It remains to be seen if Etihad Airways will adopt a 10-abreast configuration when it takes future deliveries of the Airbus A350-1000, though the AvGeek rumor mill has certainly been in overdrive since hints were dropped at the Farnborough International Airshow.
Airbus is clearly primed to facilitate such a move for its customers, after revealing details to RGN about its frame-sculpting work to add a crucial four inches of cabin width to the A350-900 and -1000, which in turn would enable operators to offer a 3-4-3 economy class layout with 17”-wide seats or an even more comfortable 3-3-3- configuration. This work is part of the airframer’s transition to a “new production standard” (NPS) between now and 2024.
But if Etihad opts for a 10-across layout, will its passengers even notice? The reason we ask is because Etihad appears to have adopted a more consistent seat width range on its widebodies, irrespective of type. So for instance, whereas the Airbus A330 can handily carry 18-inch wide economy class seats in an 8-abreast configuration, Etihad’s A330 seats are 17.5-inches wide, at least according to multiple published flight reviews. Its A380s, now grounded, also reportedly feature 17.5 inches of width, even as others have offered the more standard 18″ down back.
We’ve searched high and low for Etihad’s exact economy class seat width measurements, including for its new 9-abreast Airbus A350-1000s but the carrier’s website doesn’t highlight this information, nor do reviewers tend to mention it. An airline spokesperson did not immediately respond to our request for comment. And even an AvGeek super-sleuth in our circle tells us: “Seat width is the most difficult metric to find and Etihad doesn’t mention it anywhere in public that I’m aware of.”
Notably, Etihad’s messaging about the new 9-abreast A350 economy cabin doesn’t seem to over-promise. Yes, the carrier touts exceptional comfort onboard, alluding to details such as its popular supportive headrest wing in a YouTube video. And the Recaro CL3710 seat itself is a Crystal Cabin Award-winner for its extensive comfort enhancements.
But Etihad doesn’t explicitly promise a superior living space for economy class passengers onboard the A350.
Rather, Etihad’s messaging around the A350 seems to be far more focused on the widebody’s eco-credentials, including its 25% less fuel burn and emissions than previous-generation twin-aisle aircraft.

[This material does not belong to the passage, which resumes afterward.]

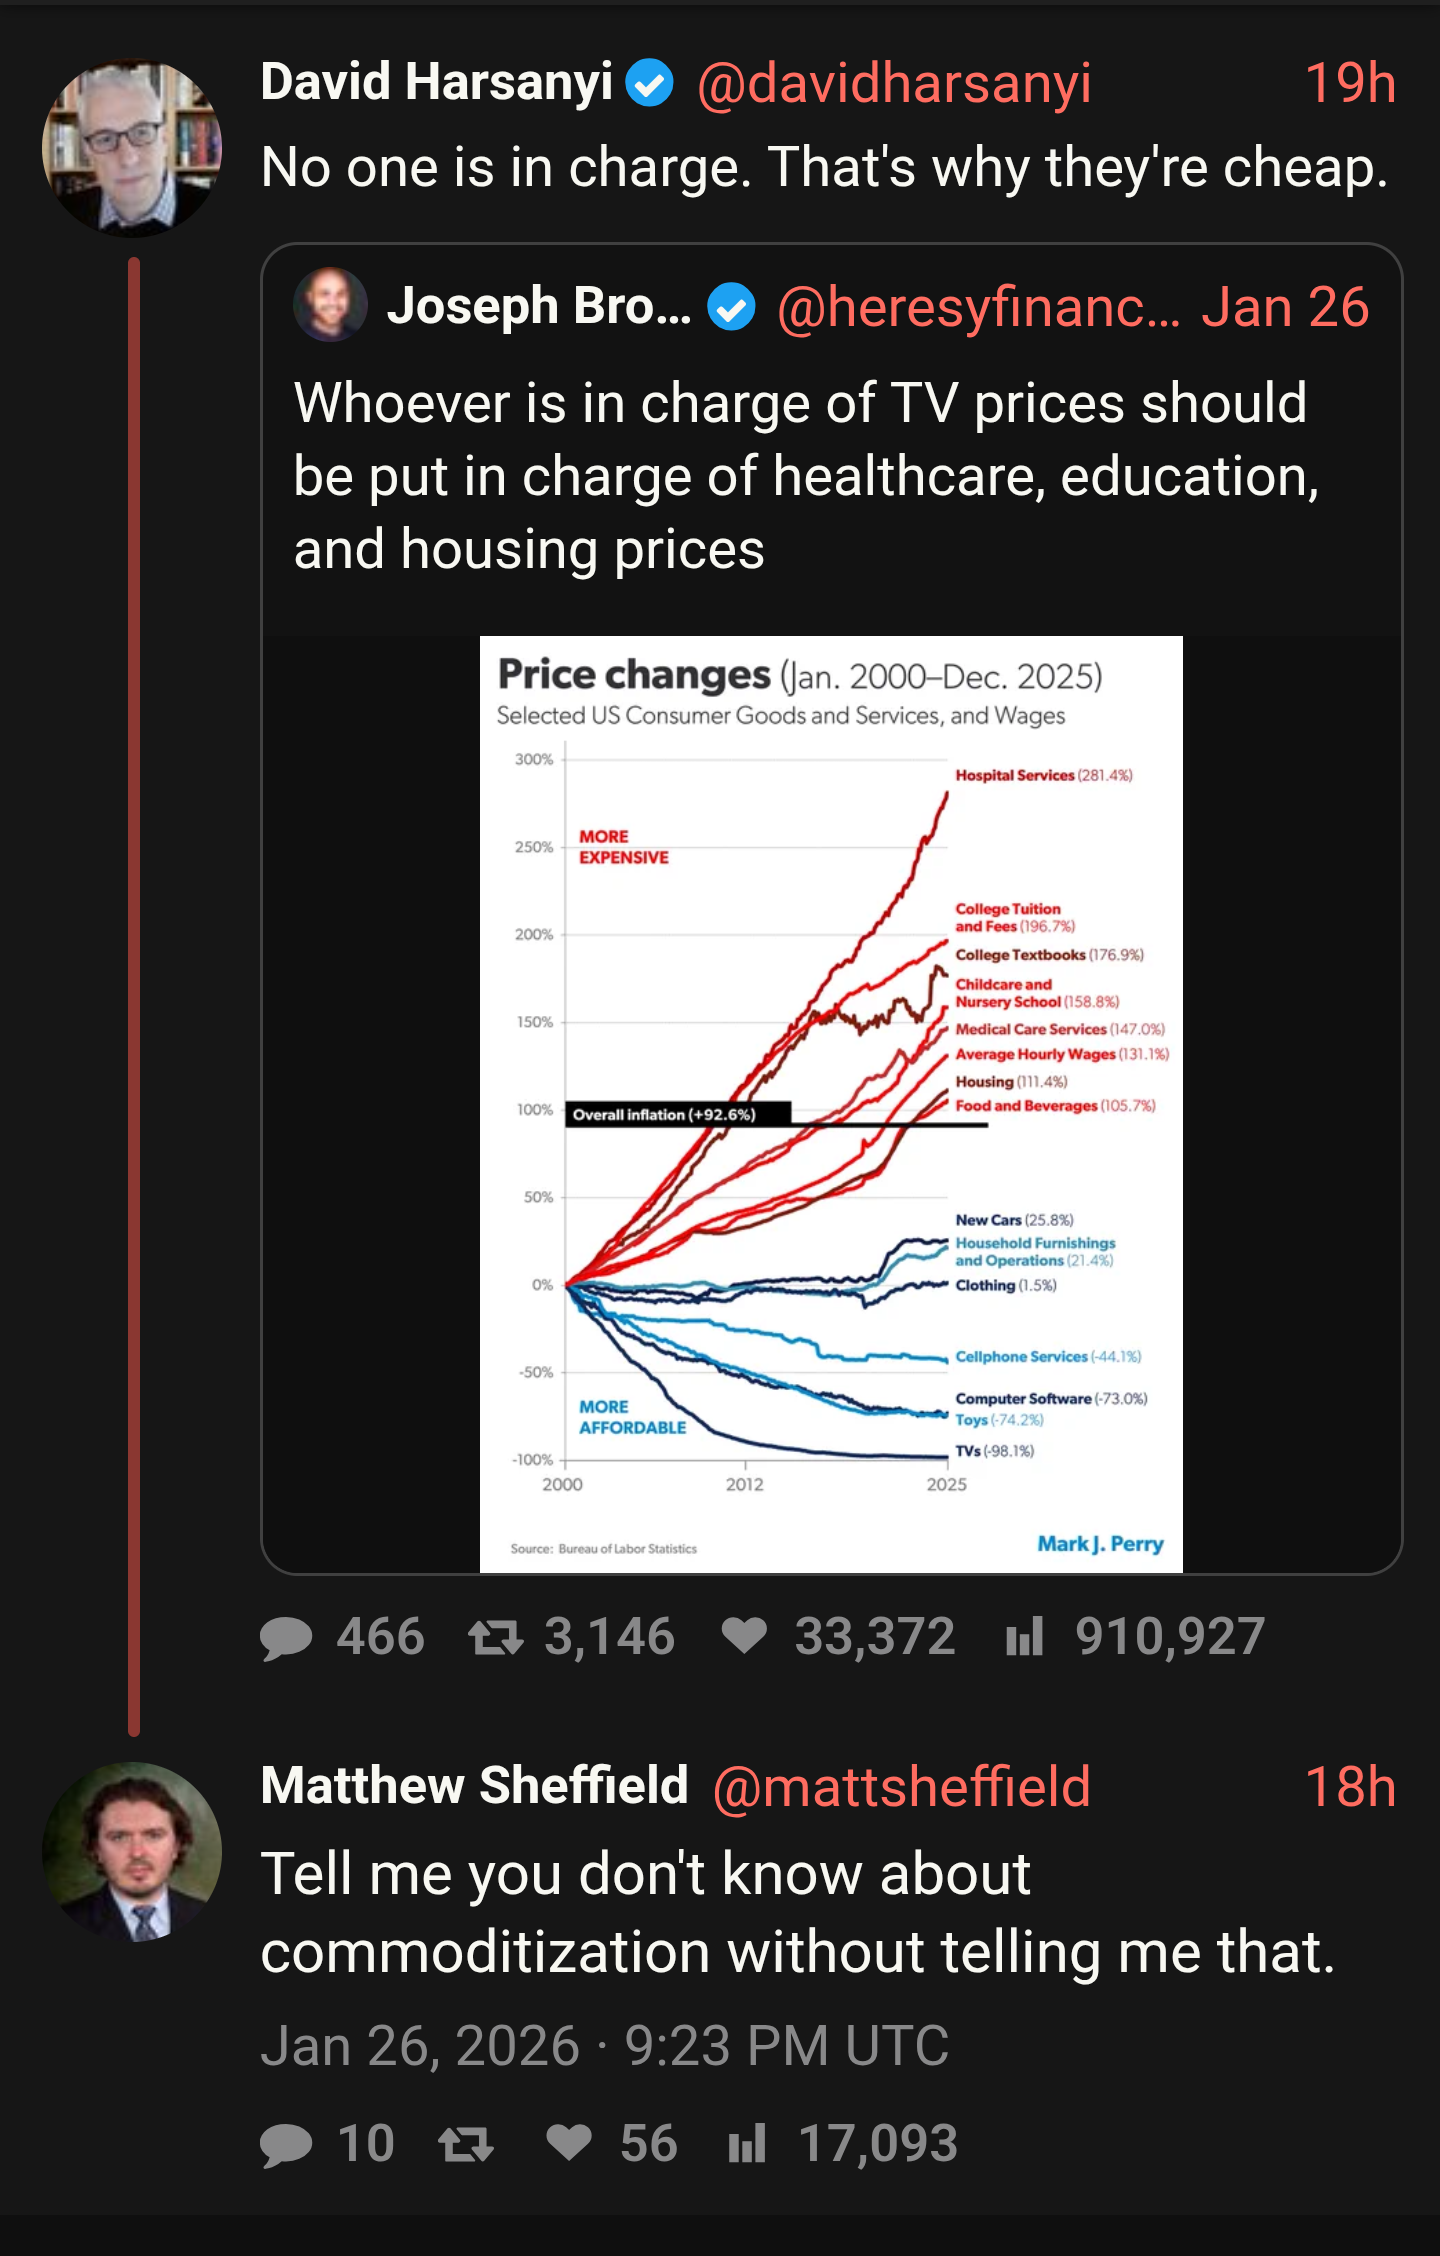Image resolution: width=1440 pixels, height=2256 pixels.
Task: Open David Harsanyi's profile picture
Action: coord(132,148)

To wit, during a 7 September gala event celebrating Etihad’s A350 entry-into-service on flights to North America, held at Cipriani Downtown in New York City and attended by your author, Etihad Airways Group CEO Tony Douglas talked at length about the Sustainability50 program — a partnership between Etihad, Airbus and engine-maker Rolls-Royce which will see Etihad’s A350s used as flying test beds for new procedures and technologies aimed at reducing CO2. The program builds on the learnings derived from Etihad’s similar Greenliner program for the Boeing 787.
It will, however, be interesting to see if passengers notice any difference in comfort when flying Abu Dhabi-New York JFK this winter.

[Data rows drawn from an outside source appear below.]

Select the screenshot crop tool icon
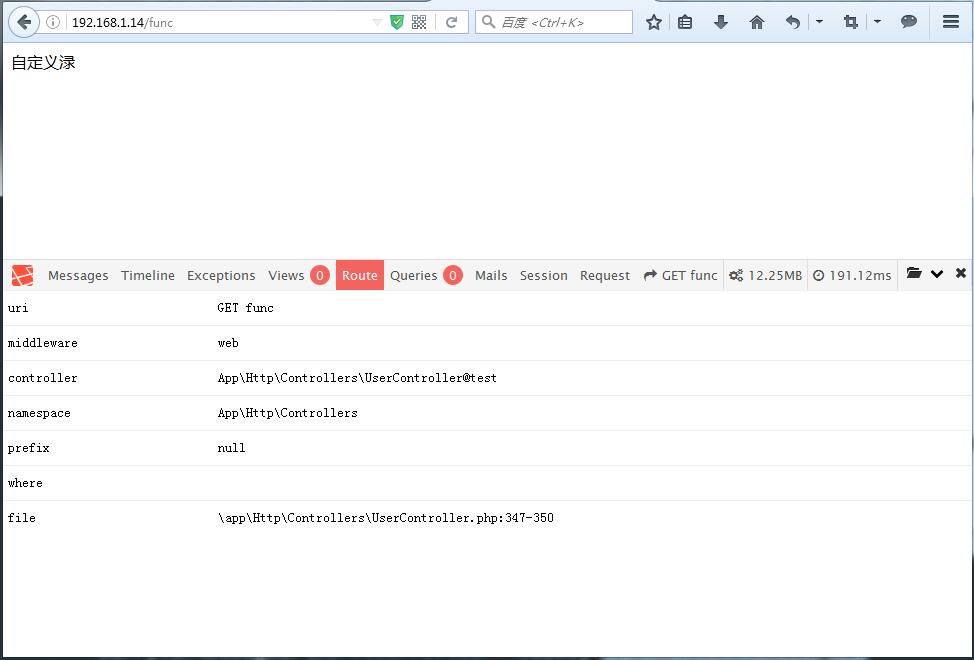Viewport: 974px width, 660px height. click(850, 21)
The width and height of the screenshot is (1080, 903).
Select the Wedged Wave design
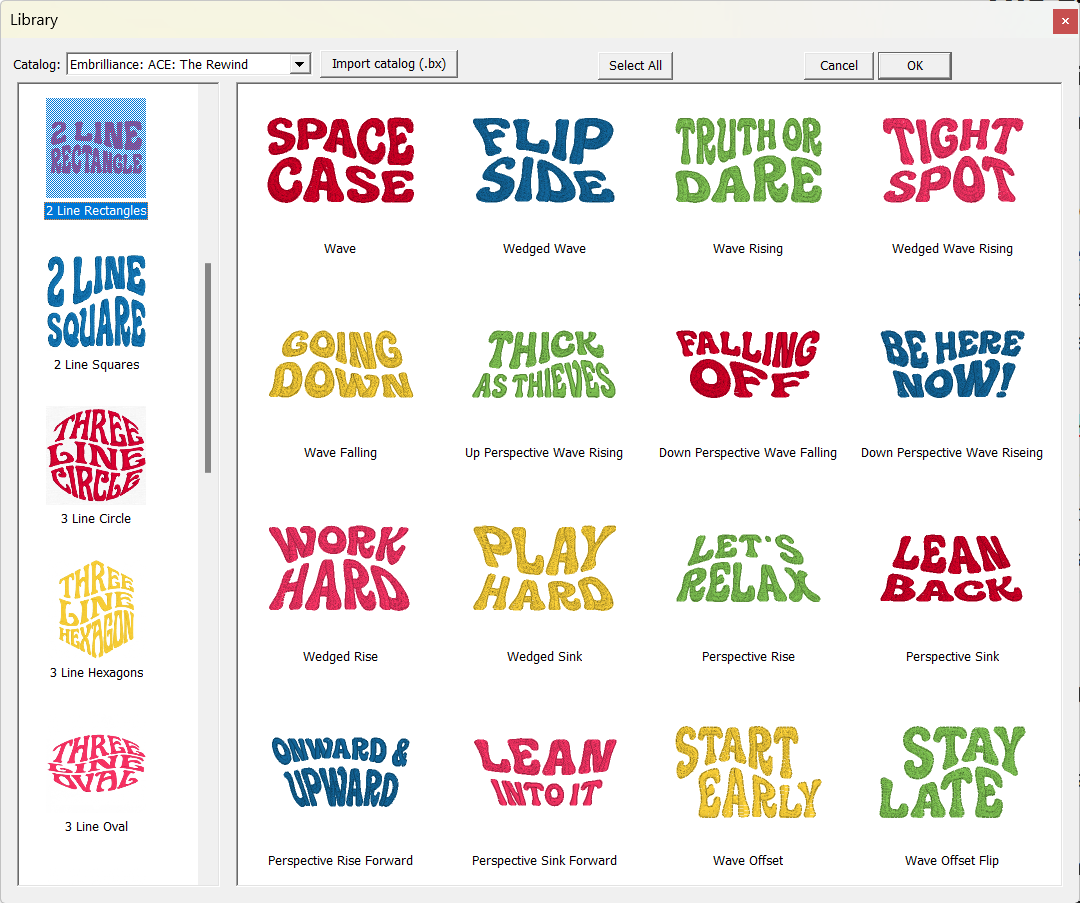point(544,160)

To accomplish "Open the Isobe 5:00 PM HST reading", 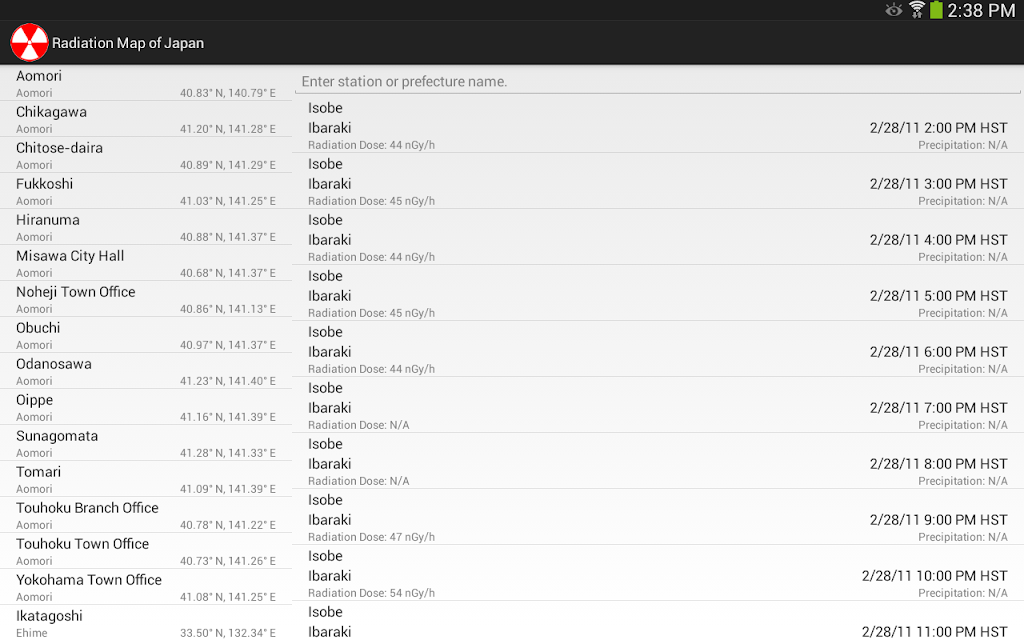I will (658, 293).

Etihad has operated the A350-1000 on its daily service between the two cities since 30 June. But from 15 November, four new frequencies will be added with a 787-9 (for a total of 11 weekly nonstops on the route),
This experiment will certainly glean great data for the carrier. And it provides a neat juxtaposition for the PaxEx-savvy among us, as the carrier’s 787-9 coach seats are understood to be roughly 17.2 inches wide.
Which brings us back to the NPS A350 being developed by Airbus. In not playing the seat width game from the start, could Etihad more easily pivot to a 10-abreast NPS A350 aircraft with 17″-wide seats?